▸ **Selected text**:
==*==

IT has become a fast, market-driven environment where changes are dictated by business and technological enhancements. When adopting emerging technologies, companies are always looking to their Return of Investment (ROI) while striving to keep the Total Cost of Ownership (TCO) under reasonable thresholds. This is not always easy to attain.
This section will try to uncover the most important ones.
The technologies that power container technology are open source and became open standards widely adopted by many vendors or communities. Open source software, today adopted by large companies, vendors, and cloud providers, has many advantages, and provides great value for the enterprise. Open source is often associated with high-value and innovative solutions – that's simply the truth!
First, community-driven projects usually have a great evolutionary boost that helps mature the code and bring new features continuously. Open source software is available to the public and can be inspected and analyzed. This is a great transparency feature that also has an impact on software reliability, both in terms of robustness and security.
One of the key aspects is that it promotes an evolutionary paradigm where only the best software is adopted, contributed, and supported; container technology is a perfect example of this behavior.
We have already stated that containers are a technology that enables users to package and isolate applications with their entire runtime environment, which means all the files necessary to run. This feature unlocks one key benefit – portability.
This means that a container image can be pulled and executed on any host that has a container engine running, regardless of the OS distribution underneath. A CentOS or nginx image can be pulled indifferently from a Fedora or Debian Linux distribution running a container engine and executed with the same configuration.
Again, if we have a fleet of many identical hosts, we can choose to schedule the application instance on one of them (for example, using load metrics to choose the best fit) with the awareness of having the same result when running the container.
Container portability also reduces vendor lock-ins and provides better interoperability between platforms.
As a smart and easy packaging solution for applications, they meet the developers' need to create self-consistent bundles with all the necessary binaries and configurations to run their workloads seamlessly. As a self-consistent way to isolate processes and guarantee separation of namespaces and resource usage, they are appreciated by operations teams who are no more forced to maintain complex dependencies constraints or segregate every single application inside VMs.
From this point of view, containers can be seen as facilitators of DevOps best practices, where developers and operators work closer to deploy and manage applications without rigid separations.

==*==

▸ **Given records**:
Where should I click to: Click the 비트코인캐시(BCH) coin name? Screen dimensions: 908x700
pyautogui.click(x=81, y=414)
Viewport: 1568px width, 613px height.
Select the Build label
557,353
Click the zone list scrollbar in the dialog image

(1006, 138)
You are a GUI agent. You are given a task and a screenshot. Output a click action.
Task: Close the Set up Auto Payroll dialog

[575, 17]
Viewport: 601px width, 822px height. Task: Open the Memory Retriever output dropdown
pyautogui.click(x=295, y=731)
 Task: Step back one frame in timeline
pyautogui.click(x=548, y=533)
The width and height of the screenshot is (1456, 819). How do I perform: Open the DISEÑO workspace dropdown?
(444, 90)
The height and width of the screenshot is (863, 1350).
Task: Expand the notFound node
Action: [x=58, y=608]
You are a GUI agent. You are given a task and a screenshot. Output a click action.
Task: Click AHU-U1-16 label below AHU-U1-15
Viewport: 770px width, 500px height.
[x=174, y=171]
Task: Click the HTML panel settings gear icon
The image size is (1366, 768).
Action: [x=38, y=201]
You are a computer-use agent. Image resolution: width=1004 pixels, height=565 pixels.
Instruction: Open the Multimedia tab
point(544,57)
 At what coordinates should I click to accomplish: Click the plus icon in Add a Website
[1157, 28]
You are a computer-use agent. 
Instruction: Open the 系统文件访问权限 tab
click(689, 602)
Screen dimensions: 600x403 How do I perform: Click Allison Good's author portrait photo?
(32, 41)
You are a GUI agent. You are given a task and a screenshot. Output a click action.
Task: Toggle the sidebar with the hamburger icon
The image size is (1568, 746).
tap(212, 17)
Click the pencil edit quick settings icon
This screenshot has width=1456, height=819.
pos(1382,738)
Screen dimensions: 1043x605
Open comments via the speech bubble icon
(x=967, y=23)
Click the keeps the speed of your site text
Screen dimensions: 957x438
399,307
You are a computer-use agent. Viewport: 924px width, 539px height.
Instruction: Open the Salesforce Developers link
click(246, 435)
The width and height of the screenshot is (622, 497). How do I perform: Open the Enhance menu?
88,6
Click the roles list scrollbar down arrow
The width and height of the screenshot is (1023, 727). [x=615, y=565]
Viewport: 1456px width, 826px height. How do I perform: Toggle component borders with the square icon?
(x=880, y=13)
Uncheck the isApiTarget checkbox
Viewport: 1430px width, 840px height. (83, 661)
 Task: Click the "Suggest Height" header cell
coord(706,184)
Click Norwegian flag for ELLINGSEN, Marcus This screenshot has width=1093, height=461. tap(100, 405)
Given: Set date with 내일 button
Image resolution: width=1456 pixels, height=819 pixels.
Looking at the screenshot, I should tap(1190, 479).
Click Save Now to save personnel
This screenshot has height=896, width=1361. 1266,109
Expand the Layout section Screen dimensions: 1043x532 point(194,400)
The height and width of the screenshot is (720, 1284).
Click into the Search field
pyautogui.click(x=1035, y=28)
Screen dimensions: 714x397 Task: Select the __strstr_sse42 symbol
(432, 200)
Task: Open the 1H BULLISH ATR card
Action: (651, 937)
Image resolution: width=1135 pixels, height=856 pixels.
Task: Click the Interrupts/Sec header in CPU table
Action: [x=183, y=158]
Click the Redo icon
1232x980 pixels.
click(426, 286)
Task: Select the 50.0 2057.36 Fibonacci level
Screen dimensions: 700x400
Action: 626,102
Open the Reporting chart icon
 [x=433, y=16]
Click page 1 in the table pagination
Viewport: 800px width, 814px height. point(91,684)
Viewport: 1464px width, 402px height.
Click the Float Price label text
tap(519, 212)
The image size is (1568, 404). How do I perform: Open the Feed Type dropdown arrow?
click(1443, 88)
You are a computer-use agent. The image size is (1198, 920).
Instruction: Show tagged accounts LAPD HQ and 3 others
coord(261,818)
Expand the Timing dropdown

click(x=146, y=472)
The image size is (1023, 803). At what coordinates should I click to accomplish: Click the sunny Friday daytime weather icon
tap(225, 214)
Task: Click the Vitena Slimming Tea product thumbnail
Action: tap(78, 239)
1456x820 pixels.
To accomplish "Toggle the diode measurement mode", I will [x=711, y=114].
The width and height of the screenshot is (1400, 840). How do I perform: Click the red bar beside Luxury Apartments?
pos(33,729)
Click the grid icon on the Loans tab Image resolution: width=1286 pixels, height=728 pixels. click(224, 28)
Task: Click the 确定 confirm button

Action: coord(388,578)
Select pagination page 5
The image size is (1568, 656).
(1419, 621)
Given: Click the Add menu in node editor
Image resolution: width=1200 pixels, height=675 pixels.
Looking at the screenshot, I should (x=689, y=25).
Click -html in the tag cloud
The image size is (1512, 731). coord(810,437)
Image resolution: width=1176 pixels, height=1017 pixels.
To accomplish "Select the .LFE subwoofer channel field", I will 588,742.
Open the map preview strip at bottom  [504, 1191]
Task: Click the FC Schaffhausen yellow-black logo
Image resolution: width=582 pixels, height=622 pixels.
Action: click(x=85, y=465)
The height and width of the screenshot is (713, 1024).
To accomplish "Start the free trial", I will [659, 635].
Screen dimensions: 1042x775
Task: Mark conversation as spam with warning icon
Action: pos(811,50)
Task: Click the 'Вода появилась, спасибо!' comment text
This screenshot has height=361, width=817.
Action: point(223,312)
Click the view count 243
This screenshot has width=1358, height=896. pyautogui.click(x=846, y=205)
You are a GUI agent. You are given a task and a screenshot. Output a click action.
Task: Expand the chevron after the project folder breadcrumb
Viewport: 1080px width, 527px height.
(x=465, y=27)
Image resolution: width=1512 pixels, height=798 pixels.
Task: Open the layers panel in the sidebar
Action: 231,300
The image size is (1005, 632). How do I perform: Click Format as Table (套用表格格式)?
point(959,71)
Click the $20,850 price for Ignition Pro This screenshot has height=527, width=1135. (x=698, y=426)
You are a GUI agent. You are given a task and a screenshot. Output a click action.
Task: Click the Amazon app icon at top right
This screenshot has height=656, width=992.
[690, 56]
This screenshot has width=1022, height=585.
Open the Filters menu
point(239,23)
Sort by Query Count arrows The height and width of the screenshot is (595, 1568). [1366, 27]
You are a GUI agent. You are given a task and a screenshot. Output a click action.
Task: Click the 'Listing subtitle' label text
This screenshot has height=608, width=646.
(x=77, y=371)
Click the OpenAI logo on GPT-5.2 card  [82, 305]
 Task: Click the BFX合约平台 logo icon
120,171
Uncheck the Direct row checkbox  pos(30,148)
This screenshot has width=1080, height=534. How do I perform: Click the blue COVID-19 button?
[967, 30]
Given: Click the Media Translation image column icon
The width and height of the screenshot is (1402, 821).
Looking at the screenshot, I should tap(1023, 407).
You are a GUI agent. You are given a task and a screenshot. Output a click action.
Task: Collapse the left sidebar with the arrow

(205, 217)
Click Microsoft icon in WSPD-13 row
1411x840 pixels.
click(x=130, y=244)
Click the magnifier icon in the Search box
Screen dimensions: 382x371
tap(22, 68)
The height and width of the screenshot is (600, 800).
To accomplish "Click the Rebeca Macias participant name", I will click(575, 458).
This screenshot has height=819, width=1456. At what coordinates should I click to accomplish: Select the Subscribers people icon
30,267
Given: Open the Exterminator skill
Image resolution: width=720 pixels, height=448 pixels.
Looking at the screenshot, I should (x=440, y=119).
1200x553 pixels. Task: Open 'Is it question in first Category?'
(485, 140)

==*==

▸ **Problem set**:
**a.** According to the passage on container technology, why can a container image be run on any host with a container engine, whatever the OS distribution underneath? Answer in one to three sentences.
**b.** Transcribe everything in the passage on container technology from "We have already" down to "benefit – portability.".
The rows aren't needed for any of this.

▸ **Solutions to the exercise**:
**a.** Containers package and isolate an application with its entire runtime environment, meaning all the files it needs to run. That self-contained packaging gives containers portability, so the image can be pulled and executed on any host running a container engine regardless of the distribution.

**b.**
We have already stated that containers are a technology that enables users to package and isolate applications with their entire runtime environment, which means all the files necessary to run. This feature unlocks one key benefit – portability.